그럼, hasAnyRole을 사용하면 안되는 걸까요?? 🤔
그건 아니에요.. Spring Security에서 잘못 만들어진 메서드를 제공할리 없죠! (Spring 찬양)
저의 문제는 바로 UserDetailsService를 상속받은 CustomUserDetailsService에서
UserDetails를 만들 때 저는 Role이 아닌 Authority를 주입했기 때문이에요.
hasAnyRole 메서드를 사용하여 접근을 제한하다보니 모든 Request에 대한 사용자들은 Role을 가지고 있지 않기 때문에 권한이 없다는 403 에러가 발생했던 것이었죠...
private UserDetails createUserDetails(com.infomansion.server.domain.user.domain.User myUser) {
GrantedAuthority grantedAuthority = new SimpleGrantedAuthority(myUser.getAuthority().toString());
return new User(
String.valueOf(myUser.getId()),
myUser.getPassword(),
Collections.singleton(grantedAuthority)
);
}문제를 파악하고 다음과 같이 hasAnyRole 에서 hasAnyAuthority로 변경하여 해결했습니다!!
@Bean
public SecurityFilterChain filterChain(HttpSecurity http) throws Exception {
http
.csrf().disable()
.cors().and()
.exceptionHandling()
.authenticationEntryPoint(jwtAuthenticationEntryPoint)

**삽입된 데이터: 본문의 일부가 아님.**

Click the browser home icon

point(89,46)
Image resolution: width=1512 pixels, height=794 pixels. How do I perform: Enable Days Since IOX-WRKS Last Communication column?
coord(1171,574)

.accessDeniedHandler(jwtAccessDeniedHandler)
// JWT를 사용하기 때문에 Session을 Stateless하게 관리
.and()
.sessionManagement()
.sessionCreationPolicy(SessionCreationPolicy.STATELESS)
// 회원가입과 로그인 API request는 permitAll, 그 외 모든 요청은 인증 필요
.and()
.authorizeHttpRequests()
.antMatchers("/api/v1/auth/**").permitAll()
// 권한이 필요 -> Role에서 Authority로 변경!!!
.anyRequest().hasAnyAuthority("ROLE_USER","ROLE_ADMIN")
.and()
.apply(new JwtSecurityConfig(tokenProvider));
return http.build();
}
위와 같이 오류메세지도 잘 나오는 것을 확인했어요!!
간단한 문제였는데 많은 시간을 소비했던 지라 혹시 403에러가 발생하시는 분들은 UserDetails를 어떻게 만드셨는지 체크해보시면 좋을 것 같습니다.